Count the lines in the material below that contain the string "perform". Case matters, and only the number should be given.

┏━━

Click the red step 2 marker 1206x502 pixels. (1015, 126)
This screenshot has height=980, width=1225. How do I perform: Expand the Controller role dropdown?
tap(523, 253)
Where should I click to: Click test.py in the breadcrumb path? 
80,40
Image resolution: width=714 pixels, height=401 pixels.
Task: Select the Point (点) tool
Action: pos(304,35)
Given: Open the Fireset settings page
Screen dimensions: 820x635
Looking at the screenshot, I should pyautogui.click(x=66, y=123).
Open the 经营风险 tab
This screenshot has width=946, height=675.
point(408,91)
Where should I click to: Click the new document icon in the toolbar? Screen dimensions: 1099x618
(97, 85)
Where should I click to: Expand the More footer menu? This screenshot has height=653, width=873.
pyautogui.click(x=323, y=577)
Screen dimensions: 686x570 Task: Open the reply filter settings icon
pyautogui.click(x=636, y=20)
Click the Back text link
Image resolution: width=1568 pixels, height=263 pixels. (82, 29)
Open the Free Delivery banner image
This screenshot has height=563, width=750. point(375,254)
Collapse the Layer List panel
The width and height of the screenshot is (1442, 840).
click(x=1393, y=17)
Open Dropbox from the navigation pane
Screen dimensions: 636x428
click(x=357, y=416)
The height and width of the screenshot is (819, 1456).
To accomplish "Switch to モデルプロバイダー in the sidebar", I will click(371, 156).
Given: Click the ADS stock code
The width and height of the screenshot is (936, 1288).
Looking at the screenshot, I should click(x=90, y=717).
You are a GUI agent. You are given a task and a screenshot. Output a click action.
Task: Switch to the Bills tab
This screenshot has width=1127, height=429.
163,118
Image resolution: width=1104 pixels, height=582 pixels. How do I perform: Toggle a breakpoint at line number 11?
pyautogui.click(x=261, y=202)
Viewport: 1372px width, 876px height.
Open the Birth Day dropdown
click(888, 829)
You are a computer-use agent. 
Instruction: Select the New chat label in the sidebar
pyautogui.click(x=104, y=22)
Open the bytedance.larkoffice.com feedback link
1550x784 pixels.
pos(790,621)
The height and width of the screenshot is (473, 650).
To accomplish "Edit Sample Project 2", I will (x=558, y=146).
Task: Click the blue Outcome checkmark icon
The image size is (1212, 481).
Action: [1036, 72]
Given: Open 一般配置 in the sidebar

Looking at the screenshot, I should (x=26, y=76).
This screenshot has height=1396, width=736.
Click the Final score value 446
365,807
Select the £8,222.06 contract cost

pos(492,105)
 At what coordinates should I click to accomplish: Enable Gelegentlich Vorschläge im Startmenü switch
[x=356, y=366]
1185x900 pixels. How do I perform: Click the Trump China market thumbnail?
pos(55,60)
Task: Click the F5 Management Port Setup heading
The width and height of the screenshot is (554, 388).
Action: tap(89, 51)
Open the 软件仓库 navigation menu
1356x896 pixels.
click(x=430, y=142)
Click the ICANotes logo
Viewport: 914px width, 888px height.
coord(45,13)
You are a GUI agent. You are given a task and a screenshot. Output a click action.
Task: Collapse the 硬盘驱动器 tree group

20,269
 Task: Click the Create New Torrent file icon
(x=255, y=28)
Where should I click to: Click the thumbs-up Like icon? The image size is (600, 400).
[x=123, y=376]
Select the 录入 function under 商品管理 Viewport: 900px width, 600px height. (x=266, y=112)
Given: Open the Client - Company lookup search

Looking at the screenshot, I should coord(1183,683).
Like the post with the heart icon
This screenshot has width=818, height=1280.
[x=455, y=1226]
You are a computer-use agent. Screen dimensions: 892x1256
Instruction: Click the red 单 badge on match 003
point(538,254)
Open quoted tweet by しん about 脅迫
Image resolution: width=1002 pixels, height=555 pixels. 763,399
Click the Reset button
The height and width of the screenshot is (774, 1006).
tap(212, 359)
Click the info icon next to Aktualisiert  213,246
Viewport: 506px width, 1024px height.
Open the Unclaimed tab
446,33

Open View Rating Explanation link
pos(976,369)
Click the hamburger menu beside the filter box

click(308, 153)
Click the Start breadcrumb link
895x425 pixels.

┗━━

Output of the task ->
3